Die Witterung des Sommers wich 2012 wiederum von sonstigen Erfahrungen erheblich ab: Nach einem trockenen Frühjahr gab es einen besonders regenreichen und kühlen Sommer. Der Herbst brachte weniger Niederschlag, aber Wärme und mehr Sonnentage, Jedoch brachten die Bienen zu dieser Jahreszeit nur noch den Nektar ein, den sie selbst als Wintervorrat benötigen, ohne daß der Imker davon ernten kann. Die Schwarmneigung des Sommers 2012 ist als "gering" zu bezeichnen.

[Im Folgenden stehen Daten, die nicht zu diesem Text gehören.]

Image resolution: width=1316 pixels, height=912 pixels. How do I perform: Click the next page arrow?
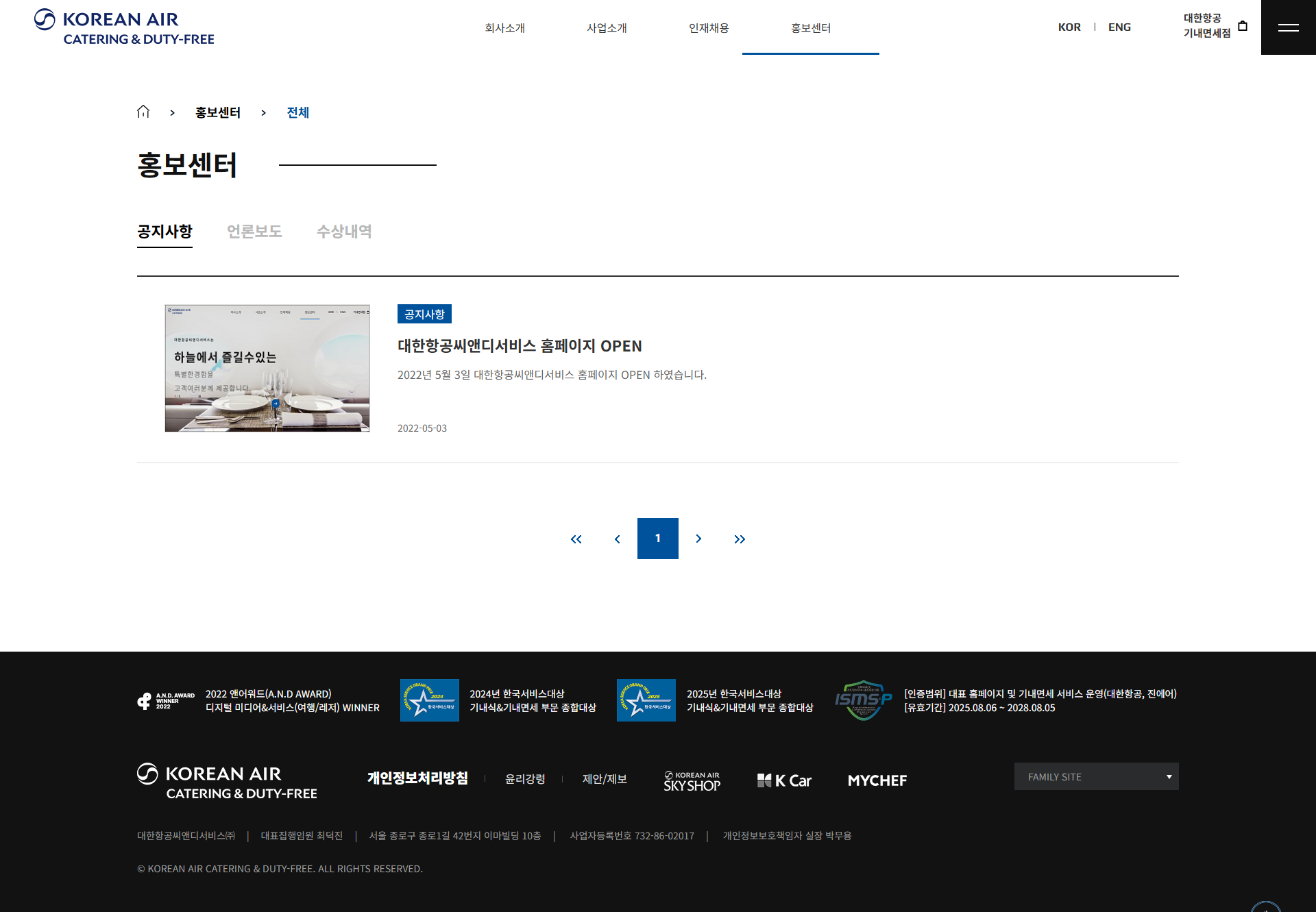pyautogui.click(x=698, y=539)
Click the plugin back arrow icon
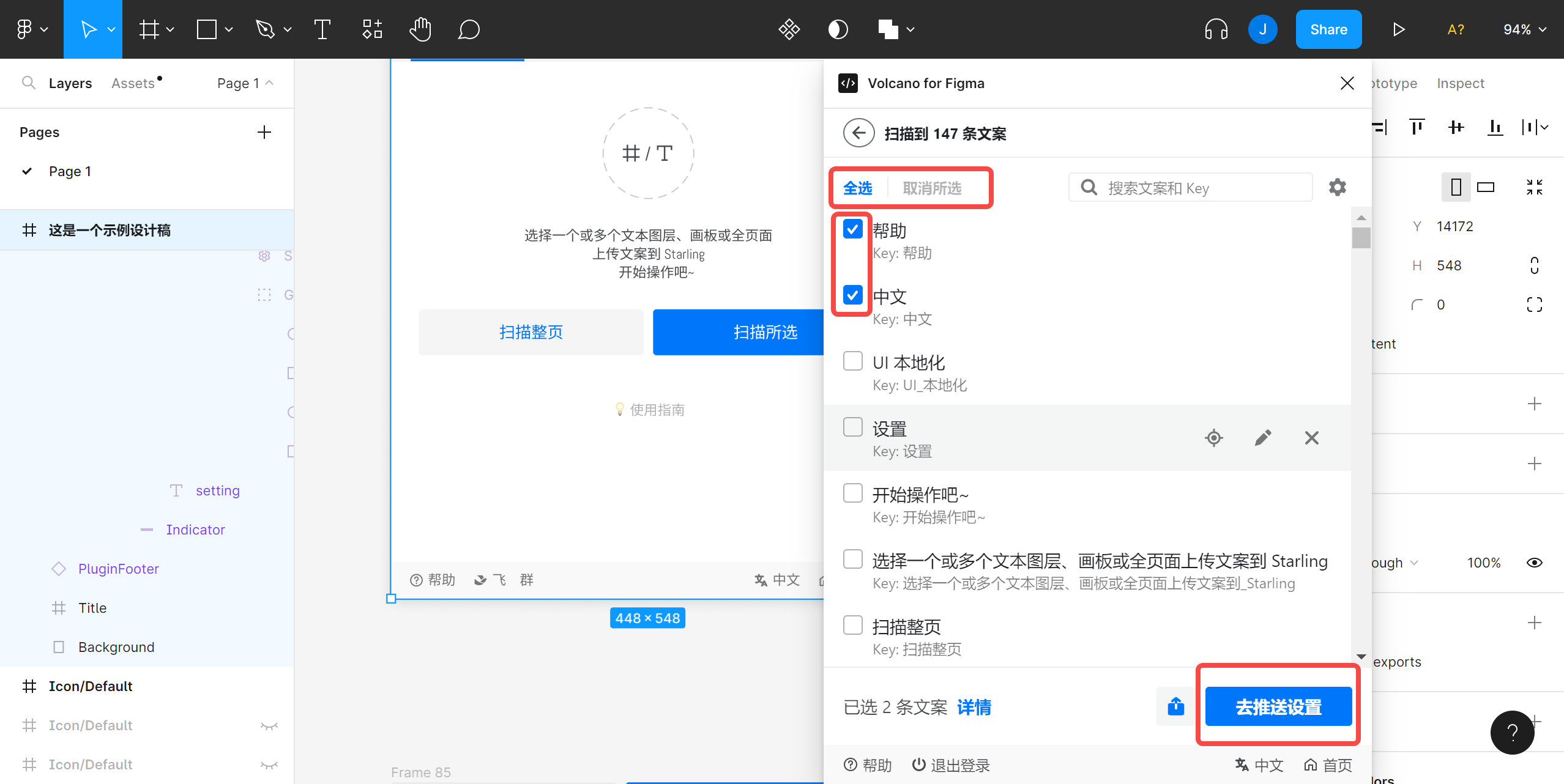 pyautogui.click(x=858, y=133)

Ende Dezember 2012 - Anfang Januar 2013 dachten bei der warmen Witterung manche Bienenvölker, der Frühling sei bereits angebrochen und haben ab Weihnachten 2012 ansehnliche Brutnester angelegt. Beim Frosteinbruch im Februar 2013 war diese Brut sehr gefährdet und die Völker mußten viel Energie aufbringen, um die richtige Bruttemperatur zu halten. Eine Reihe von Bienenvölkern ist in der verspäteten, anhaltenden Frostperiode seit dem 10. März 2013 eingegangen. Bis in den April bestand ein hartes Winterwetter, wie es seit mehr als 100 Jahren zu dieser Jahreszeit nicht vorgekommen sein soll. Seit Mitte April versuchen unsere überlebenden Völker die Entwicklung nachzuholen, welche in anderen Jahren bei warmem Wetter bereits im März beginnt. Die Zucht junger Völker, welche sich in diesem Sommer entwickeln werden, wird bereits durchgeführt, um die Winterverluste zu ersetzen.